Scathing federal report rips Microsoft for shoddy security, insincerity in response to Chinese hack
A Biden administration-appointed review board has issued a scathing indictment of Microsoft corporate security and transparency
BOSTON (AP) — In a scathing indictment of Microsoft corporate security and transparency, a Biden administration-appointed review board issued a report Tuesday saying “a cascade of errors” by the tech giant let state-backed Chinese cyber operators break into email accounts of senior U.S. officials including Commerce Secretary Gina Raimondo.
The Cyber Safety Review Board, created in 2021 by executive order of President Joe Biden, describes shoddy cybersecurity practices, a lax corporate culture and a lack of sincerity about the company's knowledge of the targeted breach, which affected multiple U.S. agencies that deal with China.

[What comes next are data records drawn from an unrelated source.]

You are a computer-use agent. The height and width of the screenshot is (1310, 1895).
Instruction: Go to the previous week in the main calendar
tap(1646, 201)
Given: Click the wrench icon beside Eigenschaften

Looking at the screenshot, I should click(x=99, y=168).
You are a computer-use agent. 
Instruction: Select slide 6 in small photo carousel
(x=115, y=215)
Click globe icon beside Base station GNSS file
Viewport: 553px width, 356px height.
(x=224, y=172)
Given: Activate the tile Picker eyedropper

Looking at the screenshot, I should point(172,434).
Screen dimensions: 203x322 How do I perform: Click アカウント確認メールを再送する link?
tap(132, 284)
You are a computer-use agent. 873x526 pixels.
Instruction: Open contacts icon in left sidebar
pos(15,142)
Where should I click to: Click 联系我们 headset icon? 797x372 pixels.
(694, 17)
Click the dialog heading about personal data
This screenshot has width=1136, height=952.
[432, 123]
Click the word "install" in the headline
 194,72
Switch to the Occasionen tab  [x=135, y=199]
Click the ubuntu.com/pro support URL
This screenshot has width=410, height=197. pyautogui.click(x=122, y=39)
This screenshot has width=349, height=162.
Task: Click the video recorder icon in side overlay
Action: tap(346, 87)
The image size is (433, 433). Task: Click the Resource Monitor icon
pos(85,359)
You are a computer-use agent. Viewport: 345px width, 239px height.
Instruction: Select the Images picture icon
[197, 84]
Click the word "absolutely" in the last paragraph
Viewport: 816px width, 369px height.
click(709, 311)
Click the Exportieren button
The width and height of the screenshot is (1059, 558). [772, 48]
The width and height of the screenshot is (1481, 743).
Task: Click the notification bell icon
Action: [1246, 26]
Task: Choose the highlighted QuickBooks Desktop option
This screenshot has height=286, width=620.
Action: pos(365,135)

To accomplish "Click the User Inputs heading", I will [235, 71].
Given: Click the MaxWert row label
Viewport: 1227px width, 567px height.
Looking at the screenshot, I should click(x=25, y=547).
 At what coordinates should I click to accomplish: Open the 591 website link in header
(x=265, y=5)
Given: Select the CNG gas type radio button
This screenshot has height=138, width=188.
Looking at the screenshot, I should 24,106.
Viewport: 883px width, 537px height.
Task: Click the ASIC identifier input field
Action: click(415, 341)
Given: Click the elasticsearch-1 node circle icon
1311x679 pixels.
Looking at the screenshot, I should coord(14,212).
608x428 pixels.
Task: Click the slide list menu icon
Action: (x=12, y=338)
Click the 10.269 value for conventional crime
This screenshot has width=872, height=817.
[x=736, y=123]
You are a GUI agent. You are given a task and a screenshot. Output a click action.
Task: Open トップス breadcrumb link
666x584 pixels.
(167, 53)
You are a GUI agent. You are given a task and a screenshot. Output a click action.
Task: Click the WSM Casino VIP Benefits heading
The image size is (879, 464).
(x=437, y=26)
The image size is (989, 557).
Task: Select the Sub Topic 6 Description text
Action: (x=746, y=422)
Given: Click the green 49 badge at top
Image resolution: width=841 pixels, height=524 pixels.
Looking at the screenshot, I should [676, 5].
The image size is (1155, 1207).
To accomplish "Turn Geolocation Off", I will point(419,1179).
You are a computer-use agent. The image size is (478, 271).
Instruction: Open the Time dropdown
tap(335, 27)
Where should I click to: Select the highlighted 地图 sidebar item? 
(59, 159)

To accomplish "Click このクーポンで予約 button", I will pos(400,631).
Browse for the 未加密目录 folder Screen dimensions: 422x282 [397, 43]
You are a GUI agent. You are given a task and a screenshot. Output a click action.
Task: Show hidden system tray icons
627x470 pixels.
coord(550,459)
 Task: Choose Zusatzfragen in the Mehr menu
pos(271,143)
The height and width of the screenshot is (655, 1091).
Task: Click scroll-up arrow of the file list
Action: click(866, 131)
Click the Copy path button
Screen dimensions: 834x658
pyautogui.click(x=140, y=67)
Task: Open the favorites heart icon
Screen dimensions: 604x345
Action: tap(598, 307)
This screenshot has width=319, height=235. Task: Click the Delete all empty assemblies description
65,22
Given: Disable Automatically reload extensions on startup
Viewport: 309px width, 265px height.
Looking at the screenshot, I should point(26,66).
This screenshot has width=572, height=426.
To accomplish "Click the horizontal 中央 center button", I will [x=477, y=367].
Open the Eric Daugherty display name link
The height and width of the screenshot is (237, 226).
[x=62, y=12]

It concluded that “Microsoft's security culture was inadequate and requires an overhaul" given the company's ubiquity and critical role in the global technology ecosystem. Microsoft products “underpin essential services that support national security, the foundations of our economy, and public health and safety.”
The panel said the intrusion, discovered in June by the State Department and dating to May “was preventable and should never have occurred,” blaming its success on “a cascade of avoidable errors.” What's more, the board said, Microsoft, Inc. (MSFT) still doesn't know how the hackers got in.